The numbers are alarming. Almost 45 percent of homeowners in the Inland Empire are "upside down" on the mortgages: They owe more than their homes are worth. Will Herring from Mortgage Experts in Moreno Valley says even under the president's plan, financing would be nearly impossible.
"A lot of the things in the program, this stimulus program for the housing stimulus, isn't going to help Californians at all, especially in the Inland Empire," said Will Herring, Mortgage Experts Inc.
Under the Obama plan, people have to be current on their mortgage, and they can borrow up to 105 percent of the value of their homes. In Riverside and San Bernardino counties, that leaves very few people who qualify. Herring says his customers had mortgages that were at least 140 percent greater than their home values.
"Most of them bought their houses on 100 percent financing, stated income, and the value of the house now is down 50, 51 percent," said Herring. "I can't qualify them."
Tricia Powell lost her home. With her loan there was negative amortization. The loan principle kept growing, even as the home's value kept dropping.

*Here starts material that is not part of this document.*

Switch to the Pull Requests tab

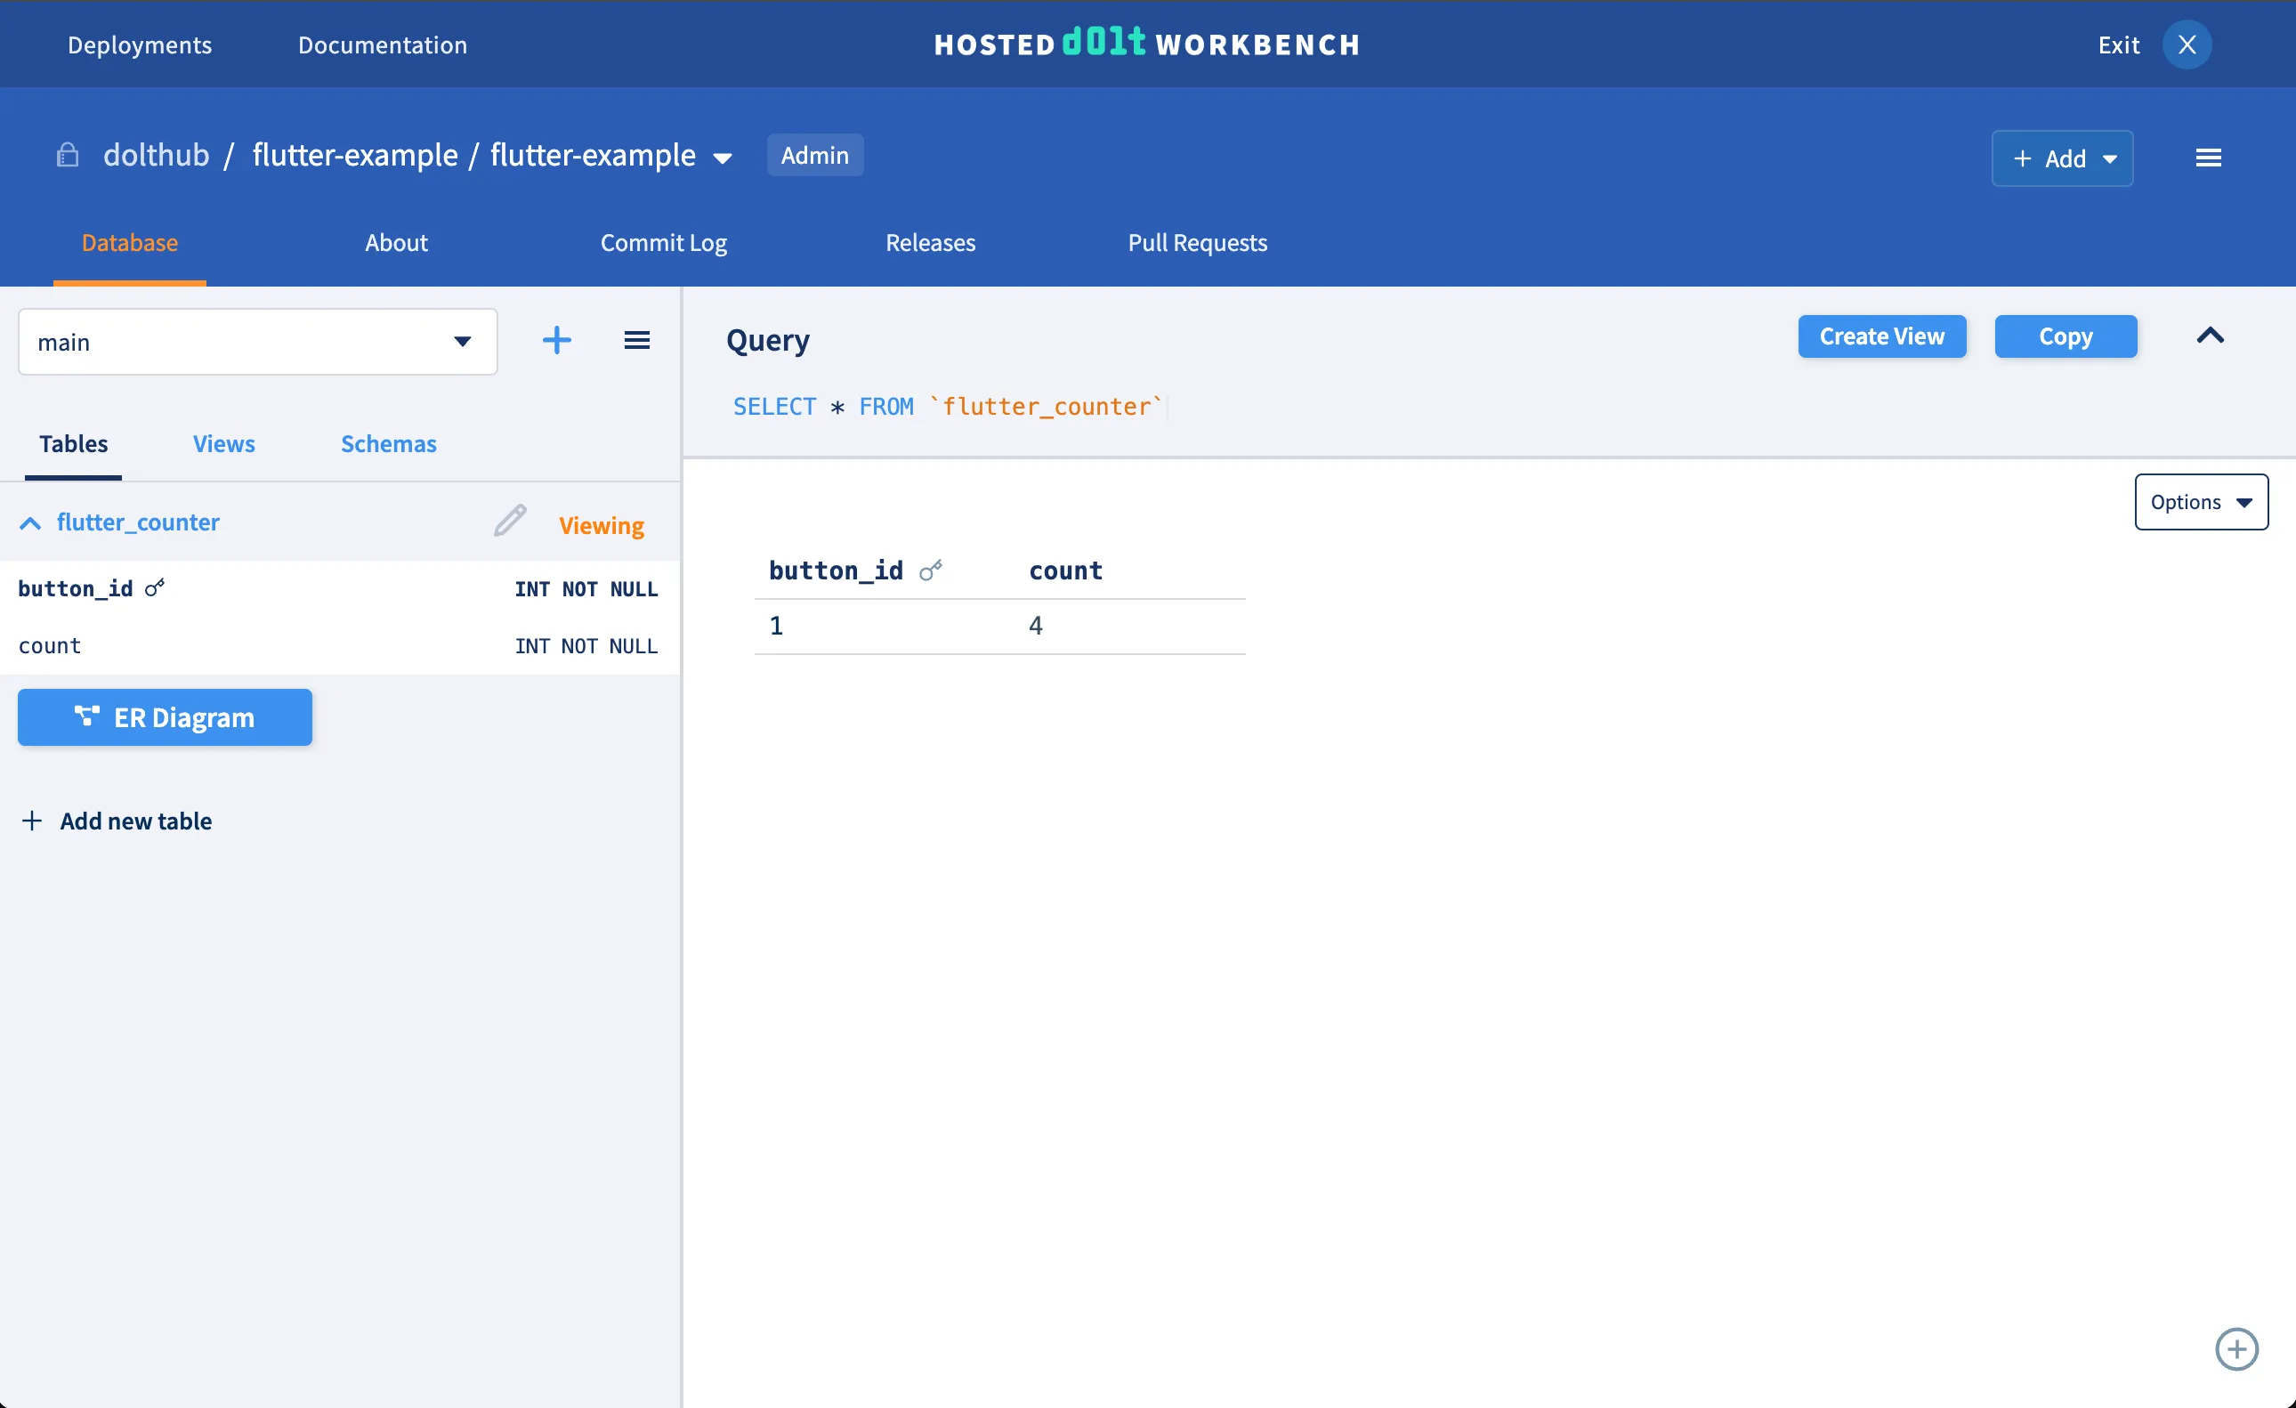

"It was very difficult, because you felt guilty when you have children, and our last two are still at home," said Powell. We had to uproot them. You feel lost. It was also going to be our retirement home."
And some worry even with government intervention, adjustable rates will rise again, and a wave of foreclosures will continue well into next year.
"More short sales ... We've got to let this run out because people count for their houses," said Herring. "They overbought when they bought."